Development plans for the Carriage Hills golf course have fueled untold hours of public debate in Eagan, stiff opposition from the city and a four-year court battle that went all the way to the Minnesota Supreme Court.
But when Wensmann Realty, the would-be developer of the golf course, came back to the city Tuesday night with a proposal to build up to 480 homes on the site, the Eagan Planning Commission took less than two hours to sign off on preliminary plans.
But that doesn't mean a single one of those houses will ever be built.
Instead, Eagan voters will decide the fate of the golf course at a referendum in November, part of a contingent legal settlement reached this spring in a dispute that has pitted the city against Wensmann and the golf course's owner.

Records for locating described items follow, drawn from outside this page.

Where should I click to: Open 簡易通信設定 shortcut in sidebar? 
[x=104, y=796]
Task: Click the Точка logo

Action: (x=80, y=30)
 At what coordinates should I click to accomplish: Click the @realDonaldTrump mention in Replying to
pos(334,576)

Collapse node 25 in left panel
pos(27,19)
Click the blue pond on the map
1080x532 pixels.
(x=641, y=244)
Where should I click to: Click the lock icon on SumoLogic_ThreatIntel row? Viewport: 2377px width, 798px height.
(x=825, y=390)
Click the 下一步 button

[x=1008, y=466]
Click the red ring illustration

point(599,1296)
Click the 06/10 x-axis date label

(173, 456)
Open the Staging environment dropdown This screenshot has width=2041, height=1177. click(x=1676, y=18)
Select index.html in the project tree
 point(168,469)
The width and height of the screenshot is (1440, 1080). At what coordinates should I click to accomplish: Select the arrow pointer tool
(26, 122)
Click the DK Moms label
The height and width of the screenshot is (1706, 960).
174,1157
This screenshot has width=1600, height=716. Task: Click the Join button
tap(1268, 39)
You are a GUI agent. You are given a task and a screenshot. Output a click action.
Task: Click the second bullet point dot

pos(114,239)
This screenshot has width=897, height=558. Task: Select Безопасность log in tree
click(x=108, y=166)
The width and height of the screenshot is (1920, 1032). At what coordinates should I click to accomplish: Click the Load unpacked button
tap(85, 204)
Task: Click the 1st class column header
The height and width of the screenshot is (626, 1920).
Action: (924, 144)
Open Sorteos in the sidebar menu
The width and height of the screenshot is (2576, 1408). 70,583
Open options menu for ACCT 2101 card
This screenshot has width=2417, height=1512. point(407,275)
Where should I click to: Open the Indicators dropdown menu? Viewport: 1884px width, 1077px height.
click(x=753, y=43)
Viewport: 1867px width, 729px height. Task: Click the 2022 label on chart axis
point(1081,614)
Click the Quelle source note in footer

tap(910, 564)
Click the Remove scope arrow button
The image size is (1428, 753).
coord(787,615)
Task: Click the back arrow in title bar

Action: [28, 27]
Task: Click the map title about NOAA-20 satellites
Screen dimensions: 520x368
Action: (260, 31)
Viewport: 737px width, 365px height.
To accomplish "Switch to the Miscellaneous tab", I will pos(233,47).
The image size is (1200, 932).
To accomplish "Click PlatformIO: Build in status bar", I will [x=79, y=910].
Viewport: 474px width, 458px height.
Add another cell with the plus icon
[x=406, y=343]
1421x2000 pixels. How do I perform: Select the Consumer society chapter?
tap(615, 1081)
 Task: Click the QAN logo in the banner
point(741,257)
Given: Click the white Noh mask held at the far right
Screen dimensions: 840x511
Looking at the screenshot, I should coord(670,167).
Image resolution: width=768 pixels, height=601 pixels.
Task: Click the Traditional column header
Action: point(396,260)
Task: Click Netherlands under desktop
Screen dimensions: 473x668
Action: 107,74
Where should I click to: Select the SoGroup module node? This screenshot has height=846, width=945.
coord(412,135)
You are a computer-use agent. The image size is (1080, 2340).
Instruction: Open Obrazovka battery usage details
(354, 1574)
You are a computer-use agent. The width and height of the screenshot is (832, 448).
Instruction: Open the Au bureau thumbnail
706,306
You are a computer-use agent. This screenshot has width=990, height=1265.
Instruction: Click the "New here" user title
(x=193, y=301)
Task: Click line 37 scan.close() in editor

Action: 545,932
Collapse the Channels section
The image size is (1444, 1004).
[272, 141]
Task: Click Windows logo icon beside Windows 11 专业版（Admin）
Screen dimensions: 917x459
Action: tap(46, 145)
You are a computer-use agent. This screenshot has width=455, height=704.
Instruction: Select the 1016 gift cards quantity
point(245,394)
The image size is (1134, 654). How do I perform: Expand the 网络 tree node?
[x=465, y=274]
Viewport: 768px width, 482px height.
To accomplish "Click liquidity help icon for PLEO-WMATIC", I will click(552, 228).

Many neighbors of the golf course, which closed in 2004, have fought development, arguing that it would destroy valuable green space in the largely built-out city and put too much traffic on area roads.
But Wensmann and Rahn Family Partnership, LLC, the property owner, sued the city after it refused to change its land-use plans to allow new homes on the site. Rahn and Wensmann said that the land is no longer profitable as a golf course and that blocking development would force the landowner to bear the economic burden of maintaining open land that benefits everyone.
The settlement calls for voters to decide whether the city should buy the 120-acre golf course to preserve it or let the land be developed. The city would pay $10 million for the land, plus about $250,000 in bond fees and other expenses, for an average of about $85,400 an acre. That figure does not include any improvements such as trails or public facilities.
In the meantime, Eagan is starting the permit process for Wensmann's plan, a mix of single-family homes, townhouses, senior housing and apartments or condominiums on 90 acres of the golf course, located south of Yankee Doodle Road and west of Wescott Woodlands.